As far as I know Princess Alice of Battenberg was deaf from the very beginning as her auditory passages were too narrow - I did not read something about scarlet fever yet.
What I read in "Advoce to a grand-daughter" is that she learnt to read from the lips in four languages when aged 15...English, German, Frensh and Greek
From Hugo Vicker's Alice:
p.24: No one had yet noticed that Alice was deaf. The first hint came in a letter to Queen Victoria in January 1887, though the cause was still underdevloped in her mother's mind. Victoria wrote:
'Baby looks so nice in the pretty frocks you gave her. She is very slow in learning to talk, but on the other hand very clever with her fingers..."

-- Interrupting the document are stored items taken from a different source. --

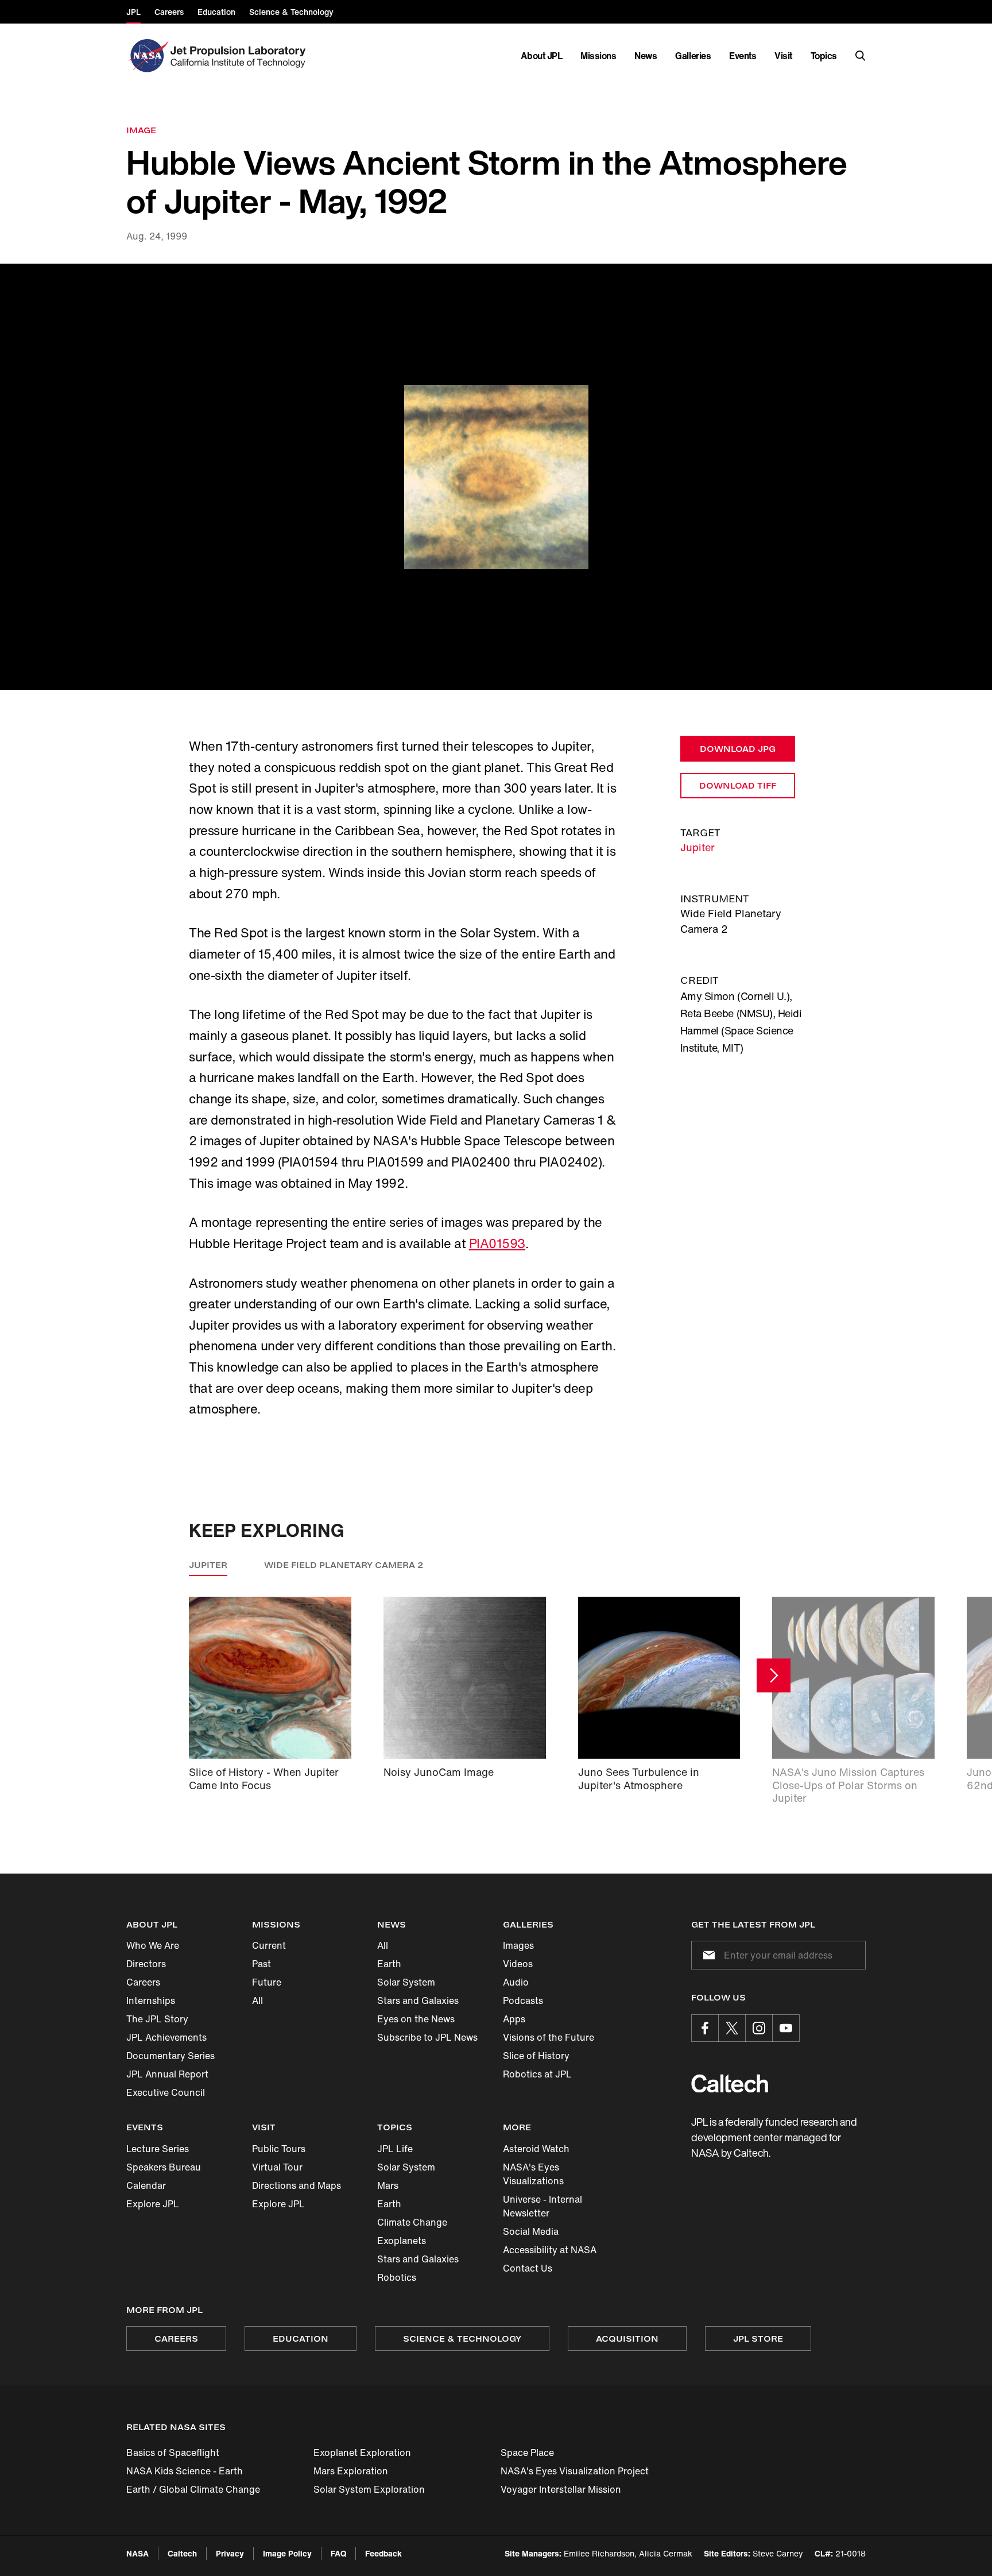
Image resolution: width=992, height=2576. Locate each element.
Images (518, 1945)
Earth (389, 1964)
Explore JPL (152, 2204)
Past (261, 1964)
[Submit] (707, 1955)
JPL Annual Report (167, 2074)
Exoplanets (401, 2240)
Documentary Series (170, 2056)
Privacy (230, 2553)
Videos (518, 1964)
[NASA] (147, 55)
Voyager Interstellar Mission (561, 2489)
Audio (516, 1982)
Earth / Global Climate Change (193, 2489)
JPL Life (395, 2149)
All (257, 2000)
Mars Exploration (350, 2471)
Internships (150, 2000)
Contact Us (527, 2268)
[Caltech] (729, 2083)
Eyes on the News (416, 2019)
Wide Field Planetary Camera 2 (344, 1565)
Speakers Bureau (163, 2167)
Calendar (146, 2185)
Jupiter (697, 847)
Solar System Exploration (369, 2489)
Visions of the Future (548, 2037)
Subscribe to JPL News (427, 2037)
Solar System (406, 1982)
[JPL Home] (240, 55)
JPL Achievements (166, 2037)
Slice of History (536, 2056)
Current (269, 1945)
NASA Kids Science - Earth (184, 2471)
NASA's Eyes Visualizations (533, 2174)
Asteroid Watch (536, 2149)
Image (141, 130)
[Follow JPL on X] (732, 2028)
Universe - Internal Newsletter (542, 2206)
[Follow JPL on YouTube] (786, 2028)
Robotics (396, 2277)
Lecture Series (157, 2149)
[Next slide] (773, 1676)
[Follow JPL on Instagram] (759, 2028)
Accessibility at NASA (549, 2250)
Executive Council (165, 2092)
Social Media (531, 2231)
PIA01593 (497, 1243)
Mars (387, 2185)
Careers (143, 1982)
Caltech (182, 2553)
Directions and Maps (296, 2185)
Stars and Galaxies (418, 2000)
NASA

p.25: It was not until Alice was four yers old that her mother began to articulate her concern. In a progress report to Queen Victoria she wrote:
'The child has grown very much since last you saw her, is very lively & quick with her fingers, but decidedly backward in speech, using all sorts of self-invented words & pronouncing others very indistinctly, so that strangers find it difficult to understand her. We make great efforts to improve this & I think the society of her little Erbach cousin is helping her on.'
Alice's grandmother, Princess Battenberg, was the person who identified the problem as deafness, taking Alice to an ear specialist in Darmstadt. Alice had been born with the defect, though some in the family assert that her hearing was damaged on one of her early sea voyages. The deafness was due to the thickness of the Eustachian tubes and would always be a problem. Her mother spent long hours with her, teaching her to lip-read, and she learned to follow conversations. By May 1889, Alice was speaking 'quite nicely at last', and her hearing was deemed better a year later. But in 1893, when she was eight, Victoria took her to an aurist in London, her lacak of progress remaining a 'great worry' to her parents. They discovered that no operation was possible. By the age of fourteen, there was a marked improvement, but it was not until as late as 1922 that Alice announced that she had heard a cuckoo for the first time. The deafness isolated Alice from the usual friendships of childhood but she learned to fall back on her own resources....Her mother had to decide how to treat her within the family circle. Alice's yonger brothers and sister were told that they must talk normally amongst themselves, making no concession to Alice. She would either join in or not....As she grew older, Alice could hear certain voices according to pitch. In the 1950s she surprised her family in Baden by hearing the guards march outside. It was the echo of stamping boots that she detected. And her lip-reading became so good that people put their hands over their mouths when imparting secrets across the room, aware that she could lip-read not only in English and German but in several languages. 'You had to be very careful what you said,' recalled Alice's niece, Princess Eugenie. [Footnote: Many years later Alice relished watching silent films, where she was able to lip-read what the characters were really saying. She amused her family by relating how in a passionate love scene in Von Stroheim's film, Greed (1923), in reality the hero was telling the heroine that he was being evicted for not paying his rent.]